* Data listing
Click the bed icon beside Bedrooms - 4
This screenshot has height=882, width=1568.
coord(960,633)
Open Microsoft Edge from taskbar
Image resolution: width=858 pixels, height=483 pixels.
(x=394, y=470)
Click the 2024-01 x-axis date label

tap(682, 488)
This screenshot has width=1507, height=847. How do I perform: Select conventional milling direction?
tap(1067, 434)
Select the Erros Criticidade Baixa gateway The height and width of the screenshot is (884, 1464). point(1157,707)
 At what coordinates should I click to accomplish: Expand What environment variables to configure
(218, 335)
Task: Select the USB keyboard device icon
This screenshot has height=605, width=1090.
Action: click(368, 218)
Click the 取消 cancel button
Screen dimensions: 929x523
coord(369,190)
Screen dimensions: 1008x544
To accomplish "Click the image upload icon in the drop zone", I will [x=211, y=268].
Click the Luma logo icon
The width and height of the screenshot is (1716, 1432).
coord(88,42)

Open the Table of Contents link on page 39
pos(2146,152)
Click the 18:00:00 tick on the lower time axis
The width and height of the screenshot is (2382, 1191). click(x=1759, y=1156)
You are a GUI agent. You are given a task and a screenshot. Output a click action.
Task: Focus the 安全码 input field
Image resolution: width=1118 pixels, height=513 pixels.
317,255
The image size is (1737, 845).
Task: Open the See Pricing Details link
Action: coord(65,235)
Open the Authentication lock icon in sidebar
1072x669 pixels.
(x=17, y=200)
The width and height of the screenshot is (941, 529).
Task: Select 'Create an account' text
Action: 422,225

* Goal of the exercise
Give again the lines from the line holding "Task: Select the USB keyboard device icon" through the close of the listing, both included, exactly as written and with nothing else.

* Result of the exercise
Task: Select the USB keyboard device icon
This screenshot has height=605, width=1090.
Action: click(368, 218)
Click the 取消 cancel button
Screen dimensions: 929x523
coord(369,190)
Screen dimensions: 1008x544
To accomplish "Click the image upload icon in the drop zone", I will [x=211, y=268].
Click the Luma logo icon
The width and height of the screenshot is (1716, 1432).
coord(88,42)

Open the Table of Contents link on page 39
pos(2146,152)
Click the 18:00:00 tick on the lower time axis
The width and height of the screenshot is (2382, 1191). click(x=1759, y=1156)
You are a GUI agent. You are given a task and a screenshot. Output a click action.
Task: Focus the 安全码 input field
Image resolution: width=1118 pixels, height=513 pixels.
317,255
The image size is (1737, 845).
Task: Open the See Pricing Details link
Action: coord(65,235)
Open the Authentication lock icon in sidebar
1072x669 pixels.
(x=17, y=200)
The width and height of the screenshot is (941, 529).
Task: Select 'Create an account' text
Action: 422,225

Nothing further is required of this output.